Alec Guinness est un curieux comédien. Il s’est illustré par une interprétation souvent très personnelle dans de nombreux films. Il semble toujours avoir quelque chose derrière la tête, avec son étrange sourire. (The Lavender Hill Mob)
Au delà des rôles qu’il a choisi, sa façon d’être en scène est non dénuée d’ambiguïté. On se souvient de son jeu remarquable pour ce colonel borné dans Le Pont de la rivière Kwaï (1957). Il a raté de peu l’Oscar. On le voit également dans Lawrence d’Arabie (1962) et dans Le Docteur Jivago (1965).
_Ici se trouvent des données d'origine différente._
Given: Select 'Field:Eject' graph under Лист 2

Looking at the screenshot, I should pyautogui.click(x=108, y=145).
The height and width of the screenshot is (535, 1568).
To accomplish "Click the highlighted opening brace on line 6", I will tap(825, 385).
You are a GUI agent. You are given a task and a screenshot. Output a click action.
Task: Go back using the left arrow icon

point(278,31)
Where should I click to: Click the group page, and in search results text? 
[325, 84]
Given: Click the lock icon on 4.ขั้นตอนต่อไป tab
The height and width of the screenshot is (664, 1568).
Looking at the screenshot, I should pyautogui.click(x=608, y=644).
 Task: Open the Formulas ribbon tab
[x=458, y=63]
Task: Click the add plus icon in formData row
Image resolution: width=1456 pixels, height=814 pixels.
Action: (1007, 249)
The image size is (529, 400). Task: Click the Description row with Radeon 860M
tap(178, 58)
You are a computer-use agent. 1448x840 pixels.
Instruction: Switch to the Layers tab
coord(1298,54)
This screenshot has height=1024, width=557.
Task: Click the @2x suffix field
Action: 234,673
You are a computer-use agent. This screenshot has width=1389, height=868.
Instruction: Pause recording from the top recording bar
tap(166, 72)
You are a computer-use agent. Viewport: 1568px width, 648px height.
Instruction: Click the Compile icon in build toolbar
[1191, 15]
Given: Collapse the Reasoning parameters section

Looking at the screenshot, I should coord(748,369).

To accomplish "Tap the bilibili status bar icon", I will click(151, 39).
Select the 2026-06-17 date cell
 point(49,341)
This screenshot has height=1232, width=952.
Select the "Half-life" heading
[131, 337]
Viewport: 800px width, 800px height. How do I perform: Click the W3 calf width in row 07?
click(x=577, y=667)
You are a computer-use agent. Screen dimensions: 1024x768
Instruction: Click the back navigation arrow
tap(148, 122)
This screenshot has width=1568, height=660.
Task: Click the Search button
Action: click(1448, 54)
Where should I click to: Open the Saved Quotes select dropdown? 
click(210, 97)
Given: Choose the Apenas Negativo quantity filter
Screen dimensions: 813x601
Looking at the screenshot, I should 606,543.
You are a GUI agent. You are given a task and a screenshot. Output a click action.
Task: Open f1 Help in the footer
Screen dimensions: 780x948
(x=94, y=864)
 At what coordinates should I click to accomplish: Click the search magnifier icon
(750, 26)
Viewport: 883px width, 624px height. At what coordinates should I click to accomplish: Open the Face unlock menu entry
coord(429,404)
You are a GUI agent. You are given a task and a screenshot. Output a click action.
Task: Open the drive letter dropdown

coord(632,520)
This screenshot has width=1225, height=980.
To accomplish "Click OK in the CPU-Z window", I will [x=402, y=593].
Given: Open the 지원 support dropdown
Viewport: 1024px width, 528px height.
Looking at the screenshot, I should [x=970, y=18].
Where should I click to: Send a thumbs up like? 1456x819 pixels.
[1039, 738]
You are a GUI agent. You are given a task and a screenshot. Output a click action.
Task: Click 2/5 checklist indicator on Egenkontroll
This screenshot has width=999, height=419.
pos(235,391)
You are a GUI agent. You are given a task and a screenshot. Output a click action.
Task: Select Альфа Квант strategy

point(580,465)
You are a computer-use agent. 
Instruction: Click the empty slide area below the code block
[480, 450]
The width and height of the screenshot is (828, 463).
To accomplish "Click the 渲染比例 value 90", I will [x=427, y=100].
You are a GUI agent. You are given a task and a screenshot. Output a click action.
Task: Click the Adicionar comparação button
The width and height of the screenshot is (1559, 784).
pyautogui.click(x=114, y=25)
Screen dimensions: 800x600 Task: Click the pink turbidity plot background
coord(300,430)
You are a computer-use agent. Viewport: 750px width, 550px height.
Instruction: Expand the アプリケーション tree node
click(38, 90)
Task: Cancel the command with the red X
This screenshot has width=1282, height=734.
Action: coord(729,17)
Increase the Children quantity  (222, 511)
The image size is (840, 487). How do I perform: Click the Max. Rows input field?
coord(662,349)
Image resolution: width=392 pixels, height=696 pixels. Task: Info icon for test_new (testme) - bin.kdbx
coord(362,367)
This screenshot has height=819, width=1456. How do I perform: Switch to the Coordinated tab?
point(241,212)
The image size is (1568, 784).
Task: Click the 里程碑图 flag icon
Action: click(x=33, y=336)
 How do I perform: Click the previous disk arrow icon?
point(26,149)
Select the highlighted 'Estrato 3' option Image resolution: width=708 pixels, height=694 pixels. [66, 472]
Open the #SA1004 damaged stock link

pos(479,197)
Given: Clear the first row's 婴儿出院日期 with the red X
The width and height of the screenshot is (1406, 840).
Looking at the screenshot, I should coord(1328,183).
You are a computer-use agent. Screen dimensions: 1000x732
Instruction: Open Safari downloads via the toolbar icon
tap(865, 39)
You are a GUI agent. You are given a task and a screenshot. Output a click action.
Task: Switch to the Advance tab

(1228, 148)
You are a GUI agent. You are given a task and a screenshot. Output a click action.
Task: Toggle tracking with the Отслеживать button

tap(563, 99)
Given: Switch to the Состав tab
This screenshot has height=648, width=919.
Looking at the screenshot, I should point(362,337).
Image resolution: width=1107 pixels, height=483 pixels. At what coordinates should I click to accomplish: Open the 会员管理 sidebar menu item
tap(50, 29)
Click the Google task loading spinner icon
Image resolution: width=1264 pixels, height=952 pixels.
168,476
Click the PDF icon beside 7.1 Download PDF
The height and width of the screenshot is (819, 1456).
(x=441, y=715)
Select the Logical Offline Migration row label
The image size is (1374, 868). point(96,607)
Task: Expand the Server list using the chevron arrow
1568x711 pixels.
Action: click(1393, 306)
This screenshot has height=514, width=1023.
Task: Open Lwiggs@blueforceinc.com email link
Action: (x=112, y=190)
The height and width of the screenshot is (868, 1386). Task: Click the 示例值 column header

Après avoir été un excellent Hitler en 1977 – le rôle qu’il a le plus aimé -, il opère un revirement intersidéral en Obi-Wan Kenobi, un sage bienveillant dans Star Wars dès 1999 – le rôle qu’il a le plus détesté.
Ceux qui aiment bien ancrer la psychologie dans le passé familial, peuvent noter qu’il est né d’un père inconnu. Et on n’a jamais pu dire clairement qui était ce géniteur qui a détalé devant ses responsabilités.
Quoi qu’il en soit, Sir Alec Guinness a toujours aimé brouiller les pistes. Dès ses vingt ans, il a choisi d’ habiter de nombreux personnages, comme en témoignent ses débuts précoces au théâtre.
Sa bisexualité sera cachée elle aussi, et ce pratiquement jusqu’à sa mort.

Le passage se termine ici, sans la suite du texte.